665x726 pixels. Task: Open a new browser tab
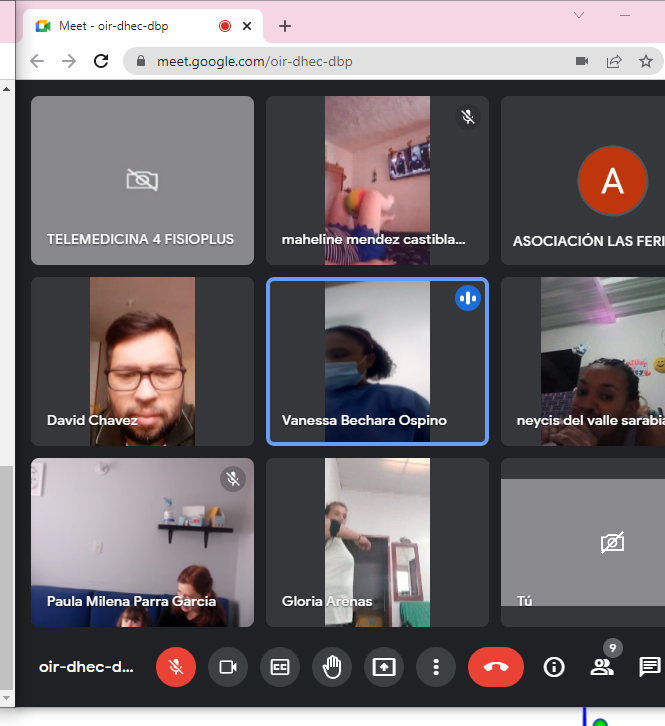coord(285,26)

◇ ◇ ◇ ◇ ◇ ◇ ◇

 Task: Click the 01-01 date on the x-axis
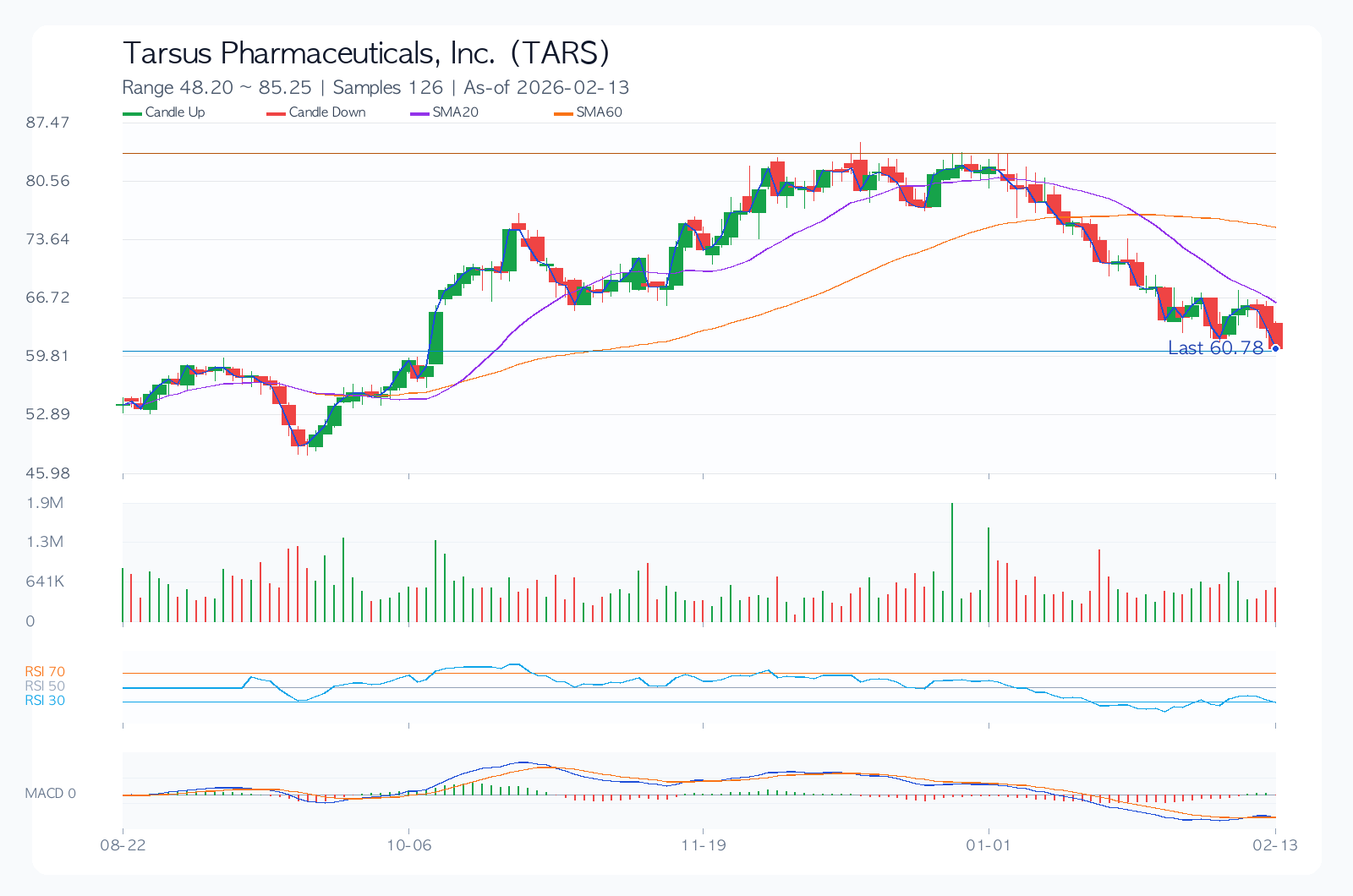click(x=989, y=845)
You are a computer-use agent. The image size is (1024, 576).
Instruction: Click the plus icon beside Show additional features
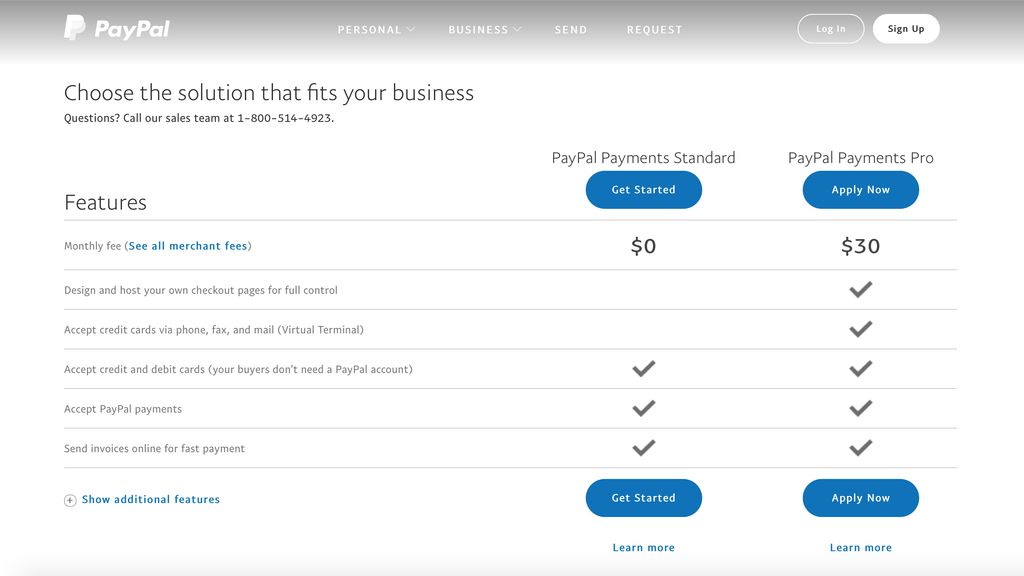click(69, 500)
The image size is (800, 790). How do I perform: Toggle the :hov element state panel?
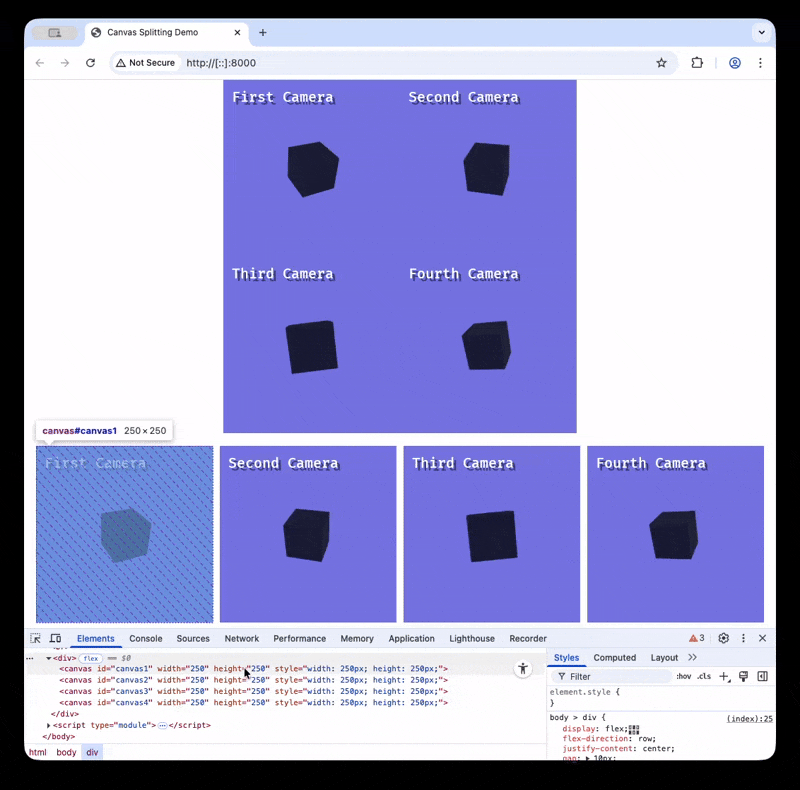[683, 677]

◇ ◇ ◇ ◇ ◇ ◇ ◇

**SET EXERCISE:** Display every line of the listing above that contains the word "image".

**TASK OUTPUT:**
You are a computer-use agent. The image size is (1024, 576).
The image size is (800, 790). How do I perform: Toggle the :hov element state panel?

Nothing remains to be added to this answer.